→ **Short task**: Reproduce verbatim the stretch of items below from the line containing "Click the briefcase icon on Leaving work" through the line containing "tap(431, 131)". Leave the pictures out.

→ **Records provided**:
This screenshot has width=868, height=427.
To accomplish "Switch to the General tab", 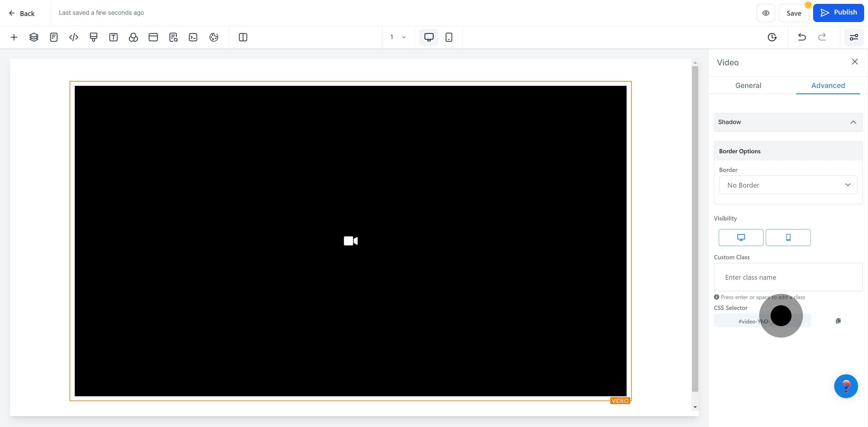I will click(748, 85).
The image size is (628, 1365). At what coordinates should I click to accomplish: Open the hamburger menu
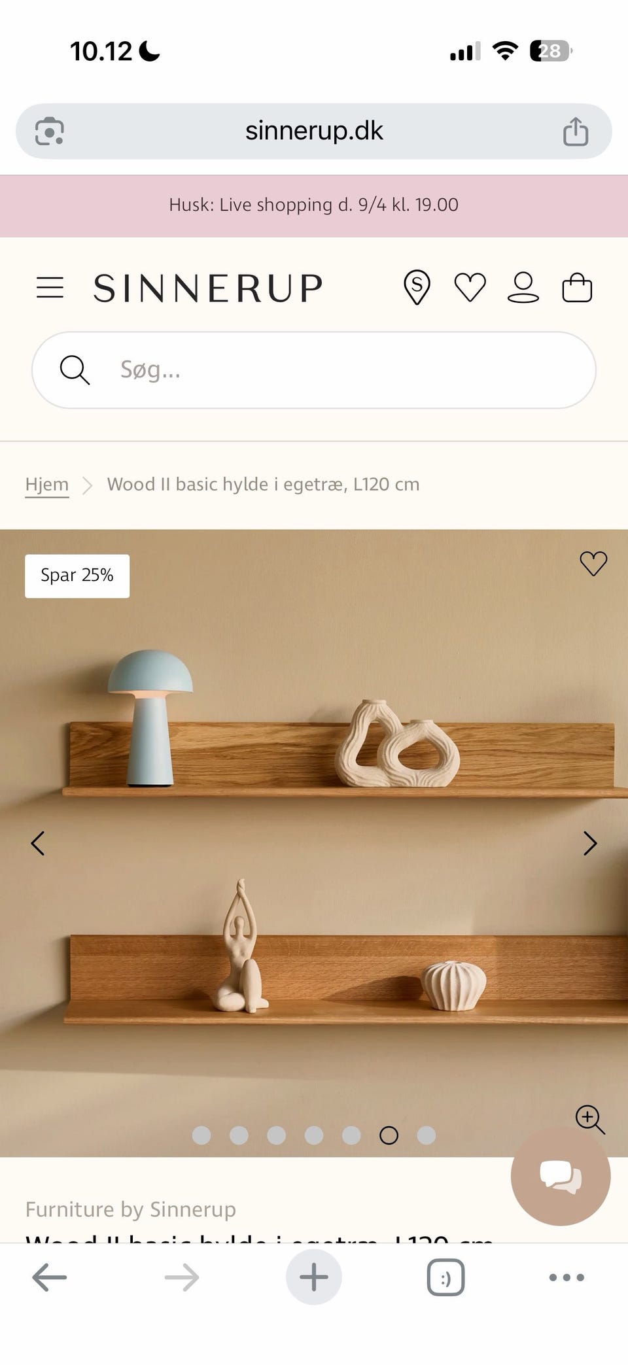50,288
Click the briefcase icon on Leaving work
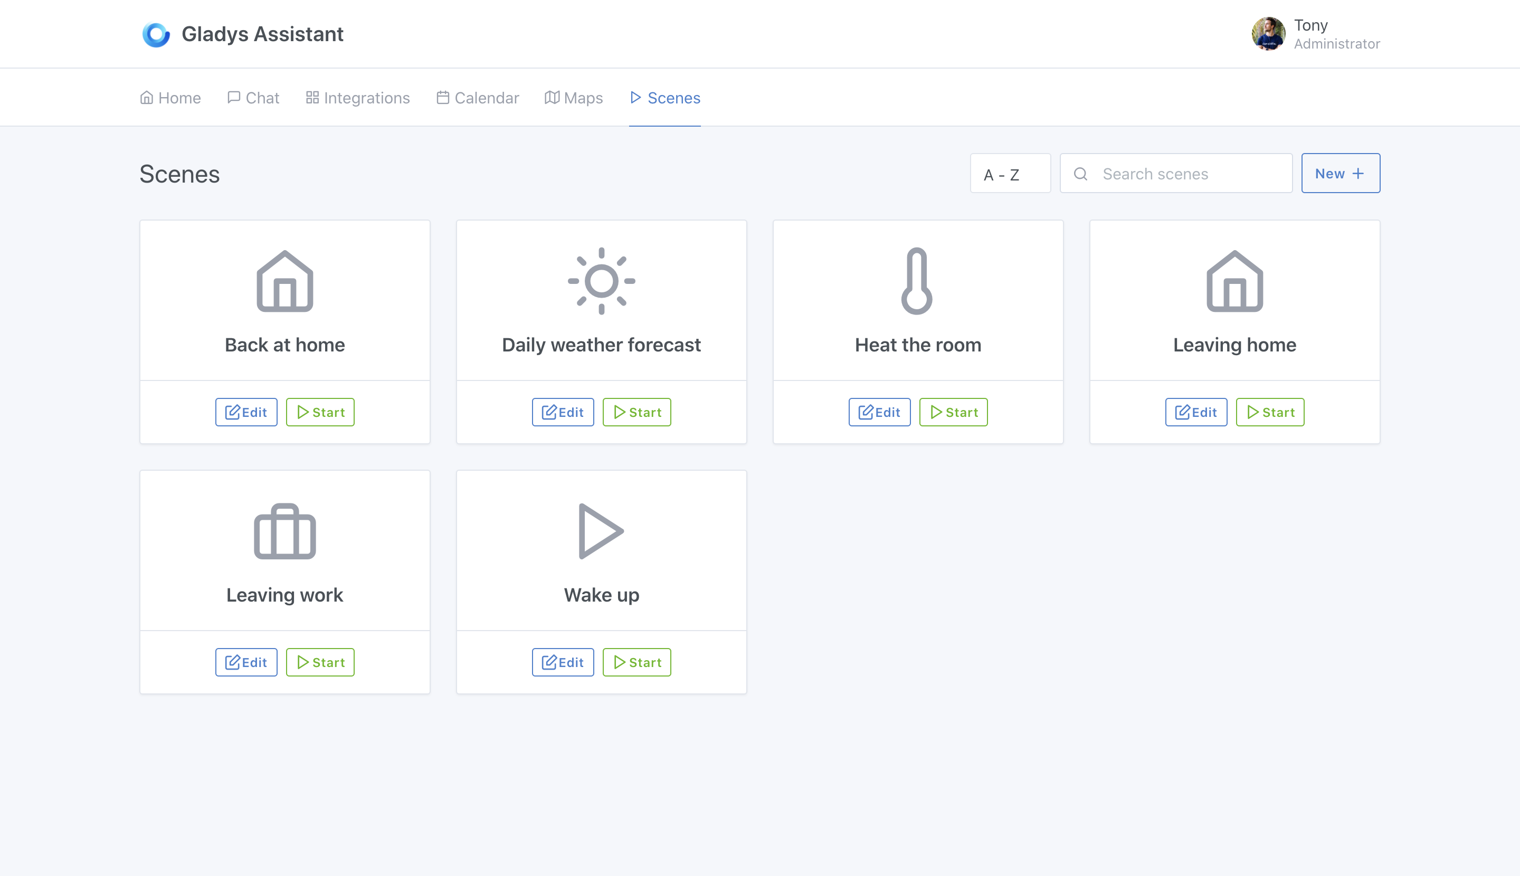Image resolution: width=1520 pixels, height=876 pixels. [285, 531]
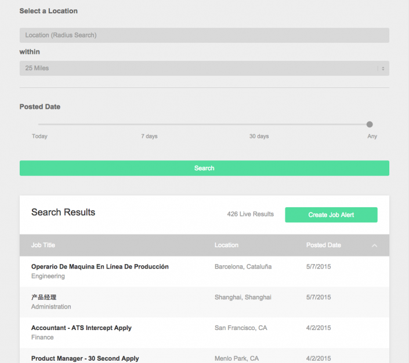This screenshot has width=409, height=363.
Task: Select '30 days' on the posted date slider
Action: (x=259, y=136)
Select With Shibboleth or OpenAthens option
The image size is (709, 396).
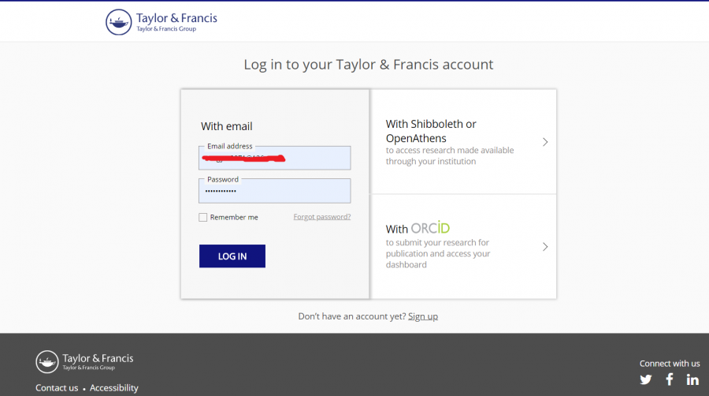tap(431, 131)
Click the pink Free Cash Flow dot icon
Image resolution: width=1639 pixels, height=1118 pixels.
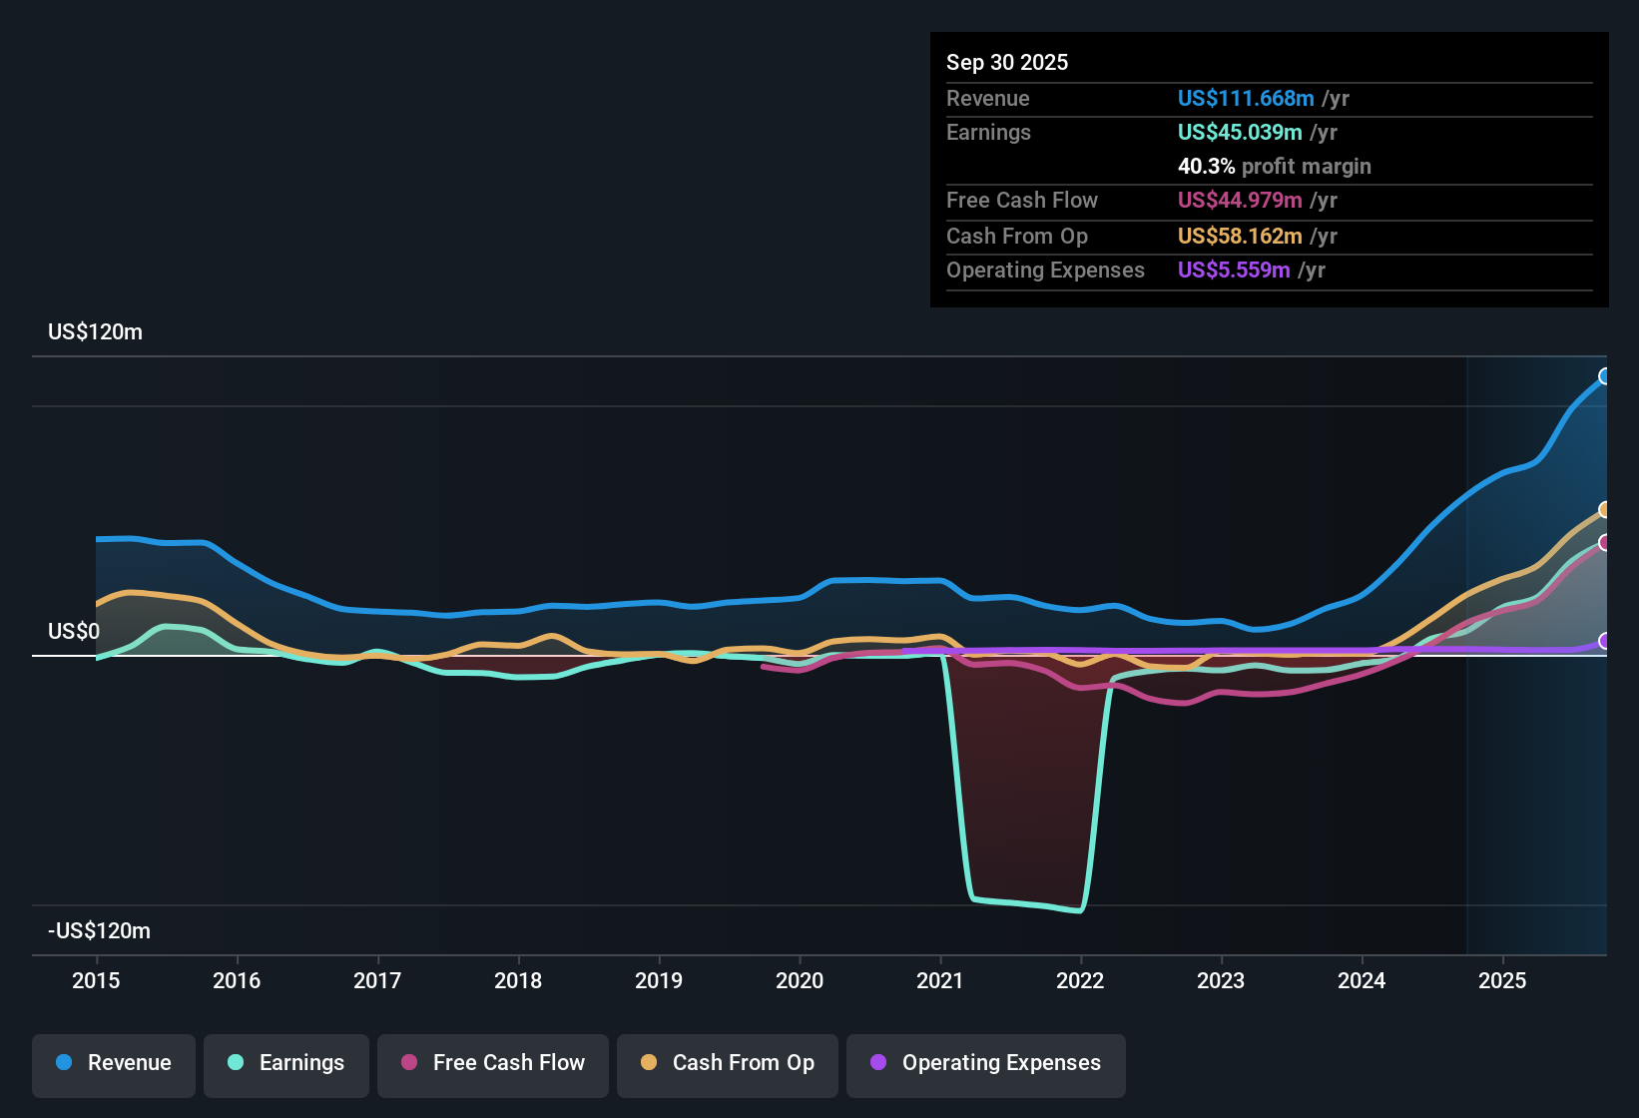(407, 1063)
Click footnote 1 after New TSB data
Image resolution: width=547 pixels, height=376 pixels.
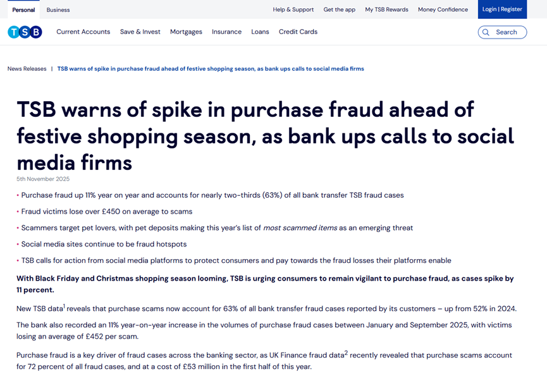tap(65, 306)
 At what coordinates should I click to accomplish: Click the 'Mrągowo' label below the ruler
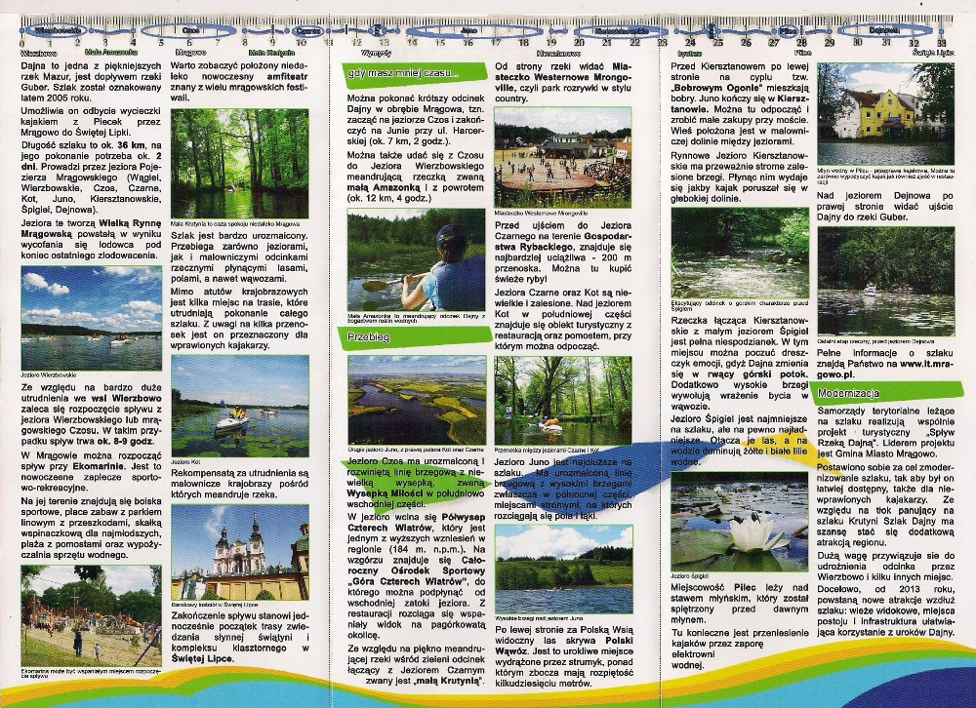point(189,52)
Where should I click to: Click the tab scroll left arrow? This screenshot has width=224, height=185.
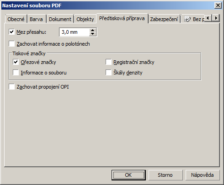point(208,18)
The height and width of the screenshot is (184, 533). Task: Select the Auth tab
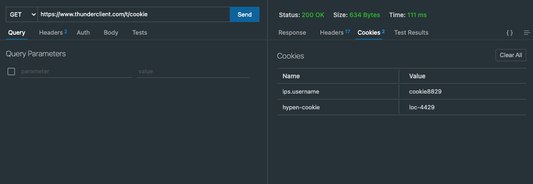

→ **Full answer**:
Click the briefcase icon on Leaving work
Image resolution: width=1520 pixels, height=876 pixels. [285, 531]
This screenshot has width=409, height=363.
Task: Select '30 days' on the posted date slider
Action: (x=259, y=136)
Select With Shibboleth or OpenAthens option
The image size is (709, 396).
tap(431, 131)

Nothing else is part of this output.